The mission of the DoD is one of military involvement worldwide. As Nick Turse reports in TomDispatch, U.S. military activity on the African continent is growing at an astounding rate. The military “averages about one and a half missions a day. This represents a 217% increase in operations, programs, and exercises since the command was established in 2008,” Turse writes. He says the DoD is calling “Africa the battlefield of tomorrow, today.”
Turse writes that the U.S. military is quietly replicating its failed counterinsurgency strategy in Africa, under the guise of humanitarian activities. “If history is any guide, humanitarian efforts by AFRICOM (U.S. Africa Command) and Combined Joint Task Force-Horn of Africa will grow larger and ever more expensive, until they join the long list of projects that have become ‘monuments of U.S. failure’ around the world,” he writes.
There are some enlightening pieces of information listed by the DoD as part of the “transition to Operation Onward Liberty.” The DoD “will build partnership capacity with the Armed Forces of Liberia” and will “continue military to military engagement in ways that support Liberia’s growth toward enduring peace and security.”
It is unclear what role the U.S. military will help their Liberian counterparts play, unless peace and security is considered from the perspective of multinational corporations who have their eyes on large oil reserves, rather than the perspective of the local population.

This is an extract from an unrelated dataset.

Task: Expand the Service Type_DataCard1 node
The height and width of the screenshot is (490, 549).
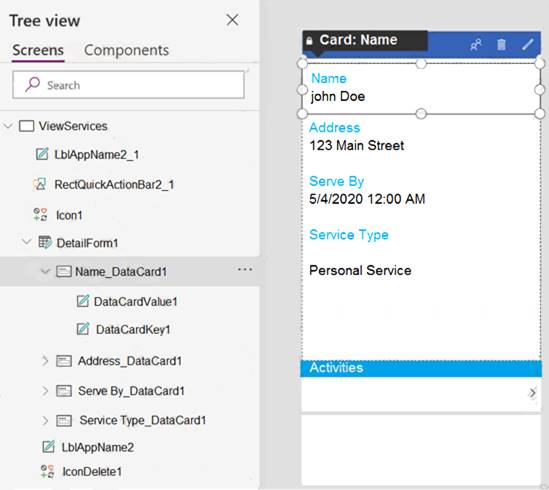Action: tap(45, 420)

The U.S. military, unsurprisingly, seems to be using the Ebola crisis as a pretext to expand its reach inside Africa, consistent with the pattern of the last seven years that Turse describes. The deployment of several thousand troops to West Africa can be understood as a P.R. stunt that is the public face of counterinsurgency.
U.S. troops are used as props. What may sound like a massive effort is little more than propaganda. The idea is to associate troops with humanitarianism, rather than death, destruction and torture. In reality, one doctor can save more lives than hundreds of soldiers. A true humanitarian mission would be conducted by civilian agencies and professionals who are trained and experienced specifically in medicine, construction and administration, not by soldiers trained to kill and pacify war zones.
In Liberia, as in most of Africa, Washington’s IMF and World Bank-imposed neoliberal policies have further savaged a continent devastated by 300 years of European colonialism. Any U.S. military involvement in Liberia and elsewhere is likely to reflect the economic goals of the U.S. government, which is primarily concerned with continuing the implementation of the Washington consensus.
Karen Greenberg, director of the Center on National Security at Fordham Law, warned last fall about the dangers of using a “war on terror template” in response to a disease such as Ebola.
“Countering Ebola will require a whole new set of protections and priorities, which should emerge from the medical and public health communities. The now sadly underfunded National Institutes of Health and other such organizations have been looking at possible pandemic situations for years,” Greenberg writes. “It is imperative that our officials heed the lessons of their research as they have failed to do many times over with their counterparts in public policy in the war on terror years.”
This is the opposite of the strategy the Obama administration elected to take. It would be wise to question the alarming militarization of American foreign assistance. The continued expansion of the national security apparatus occurs at the direct expense of vital civilian agencies. The Cuban model is evidence of what is possible with an alternative approach.